* _Activity_
Your answer must be the exact lines from the one holding "The width and" through the end of the entries, with no pictures.

"""

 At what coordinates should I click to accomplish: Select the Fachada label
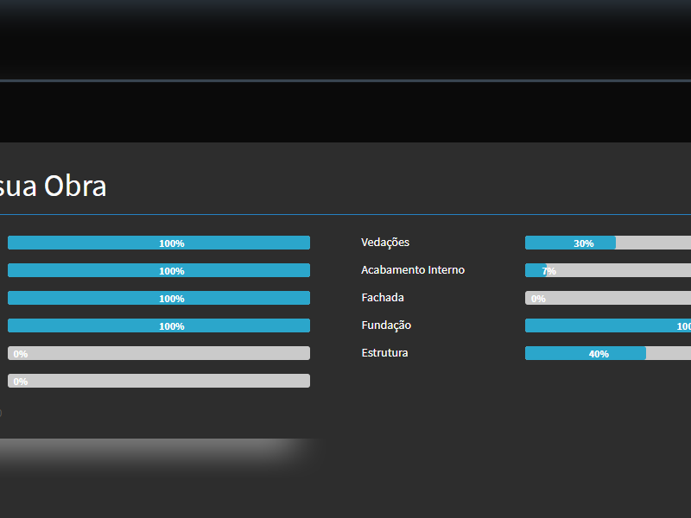tap(383, 298)

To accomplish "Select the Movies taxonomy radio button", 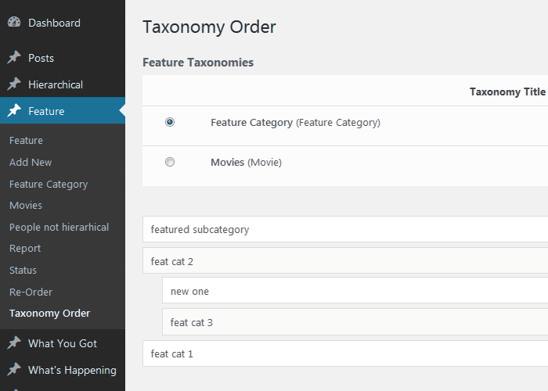I will [170, 162].
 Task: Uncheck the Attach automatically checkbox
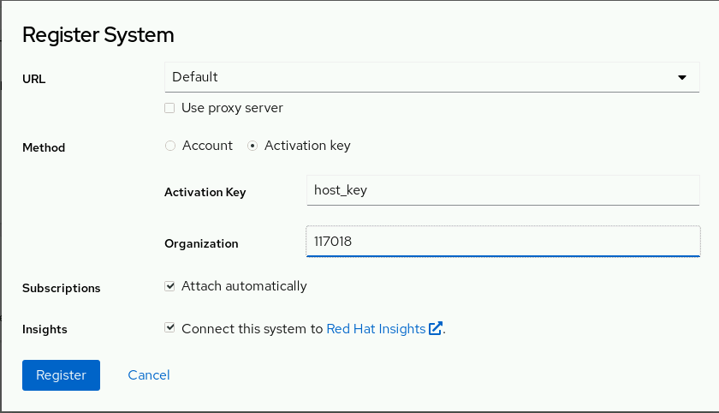[169, 286]
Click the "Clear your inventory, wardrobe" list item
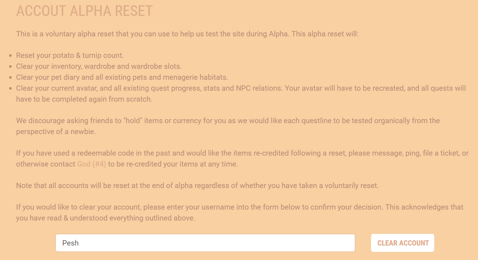This screenshot has height=260, width=478. click(x=99, y=66)
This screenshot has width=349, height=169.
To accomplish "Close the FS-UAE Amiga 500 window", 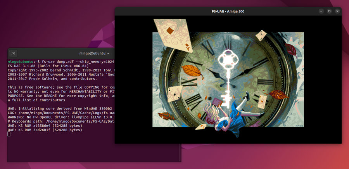I will (337, 11).
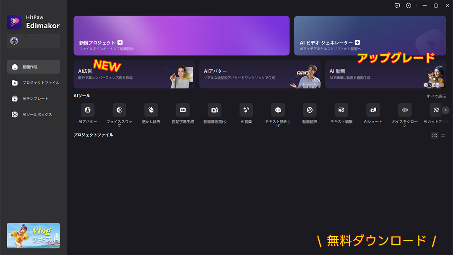The height and width of the screenshot is (255, 453).
Task: Switch project files to grid view
Action: pos(435,135)
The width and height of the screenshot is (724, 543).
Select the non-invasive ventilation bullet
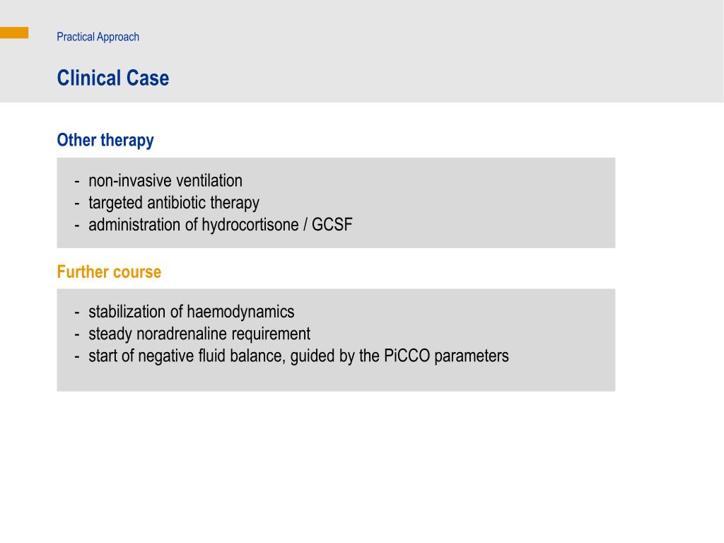(165, 180)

"""

* _Result_
The width and height of the screenshot is (724, 543).
Select the non-invasive ventilation bullet
(165, 180)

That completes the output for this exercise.